_WHAT THE TASK REQUIRES_
Every entry, from first to last, must be written out exactly.
# # # # # # #
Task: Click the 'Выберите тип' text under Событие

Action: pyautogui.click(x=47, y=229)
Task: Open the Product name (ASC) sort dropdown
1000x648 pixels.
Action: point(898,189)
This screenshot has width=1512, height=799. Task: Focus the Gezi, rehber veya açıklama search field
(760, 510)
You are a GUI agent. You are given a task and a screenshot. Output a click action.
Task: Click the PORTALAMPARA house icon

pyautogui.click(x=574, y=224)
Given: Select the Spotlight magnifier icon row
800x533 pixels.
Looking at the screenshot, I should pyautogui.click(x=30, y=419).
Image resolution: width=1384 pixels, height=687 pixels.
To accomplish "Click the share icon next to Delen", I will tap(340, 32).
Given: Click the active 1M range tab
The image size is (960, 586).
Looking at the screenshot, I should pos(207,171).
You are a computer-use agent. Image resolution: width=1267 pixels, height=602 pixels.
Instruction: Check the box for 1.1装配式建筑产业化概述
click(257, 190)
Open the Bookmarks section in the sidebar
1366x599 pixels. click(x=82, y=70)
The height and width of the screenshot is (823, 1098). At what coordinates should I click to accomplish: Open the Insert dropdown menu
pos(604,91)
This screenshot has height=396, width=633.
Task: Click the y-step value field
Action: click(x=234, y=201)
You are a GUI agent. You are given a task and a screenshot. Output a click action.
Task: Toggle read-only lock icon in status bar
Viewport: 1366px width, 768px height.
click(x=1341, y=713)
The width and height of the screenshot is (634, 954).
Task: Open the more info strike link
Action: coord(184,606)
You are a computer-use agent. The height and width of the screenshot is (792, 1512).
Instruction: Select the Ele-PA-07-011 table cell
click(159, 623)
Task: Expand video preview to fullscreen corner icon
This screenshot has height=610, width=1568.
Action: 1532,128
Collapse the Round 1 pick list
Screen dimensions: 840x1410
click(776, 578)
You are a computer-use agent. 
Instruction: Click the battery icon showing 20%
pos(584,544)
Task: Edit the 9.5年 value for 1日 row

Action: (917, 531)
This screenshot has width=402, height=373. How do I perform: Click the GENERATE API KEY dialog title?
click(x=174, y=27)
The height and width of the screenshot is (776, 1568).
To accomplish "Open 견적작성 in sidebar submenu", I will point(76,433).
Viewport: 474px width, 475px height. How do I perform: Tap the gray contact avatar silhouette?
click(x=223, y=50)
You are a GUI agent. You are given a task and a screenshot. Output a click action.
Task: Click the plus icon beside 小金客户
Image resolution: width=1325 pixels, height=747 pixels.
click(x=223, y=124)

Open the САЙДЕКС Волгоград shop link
# # # # # # #
_ANSWER TO THIS PROBLEM_
Task: Click the 'Выберите тип' text under Событие

Action: pyautogui.click(x=47, y=229)
Task: Open the Product name (ASC) sort dropdown
1000x648 pixels.
Action: point(898,189)
This screenshot has width=1512, height=799. Task: Focus the Gezi, rehber veya açıklama search field
(760, 510)
You are a GUI agent. You are given a task and a screenshot. Output a click action.
Task: Click the PORTALAMPARA house icon

pyautogui.click(x=574, y=224)
Given: Select the Spotlight magnifier icon row
800x533 pixels.
Looking at the screenshot, I should pyautogui.click(x=30, y=419).
Image resolution: width=1384 pixels, height=687 pixels.
To accomplish "Click the share icon next to Delen", I will tap(340, 32).
Given: Click the active 1M range tab
The image size is (960, 586).
Looking at the screenshot, I should pos(207,171).
You are a computer-use agent. Image resolution: width=1267 pixels, height=602 pixels.
Instruction: Check the box for 1.1装配式建筑产业化概述
click(257, 190)
Open the Bookmarks section in the sidebar
1366x599 pixels. click(x=82, y=70)
The height and width of the screenshot is (823, 1098). At what coordinates should I click to accomplish: Open the Insert dropdown menu
pos(604,91)
This screenshot has height=396, width=633.
Task: Click the y-step value field
Action: click(x=234, y=201)
You are a GUI agent. You are given a task and a screenshot. Output a click action.
Task: Toggle read-only lock icon in status bar
Viewport: 1366px width, 768px height.
click(x=1341, y=713)
The width and height of the screenshot is (634, 954).
Task: Open the more info strike link
Action: coord(184,606)
You are a computer-use agent. The height and width of the screenshot is (792, 1512).
Instruction: Select the Ele-PA-07-011 table cell
click(159, 623)
Task: Expand video preview to fullscreen corner icon
This screenshot has height=610, width=1568.
Action: 1532,128
Collapse the Round 1 pick list
Screen dimensions: 840x1410
click(776, 578)
You are a computer-use agent. 
Instruction: Click the battery icon showing 20%
pos(584,544)
Task: Edit the 9.5年 value for 1日 row

Action: (917, 531)
This screenshot has width=402, height=373. How do I perform: Click the GENERATE API KEY dialog title?
click(x=174, y=27)
The height and width of the screenshot is (776, 1568).
To accomplish "Open 견적작성 in sidebar submenu", I will point(76,433).
Viewport: 474px width, 475px height. How do I perform: Tap the gray contact avatar silhouette?
click(x=223, y=50)
You are a GUI agent. You are given a task and a screenshot. Output a click action.
Task: Click the plus icon beside 小金客户
Image resolution: width=1325 pixels, height=747 pixels.
click(x=223, y=124)

Open the САЙДЕКС Волгоград shop link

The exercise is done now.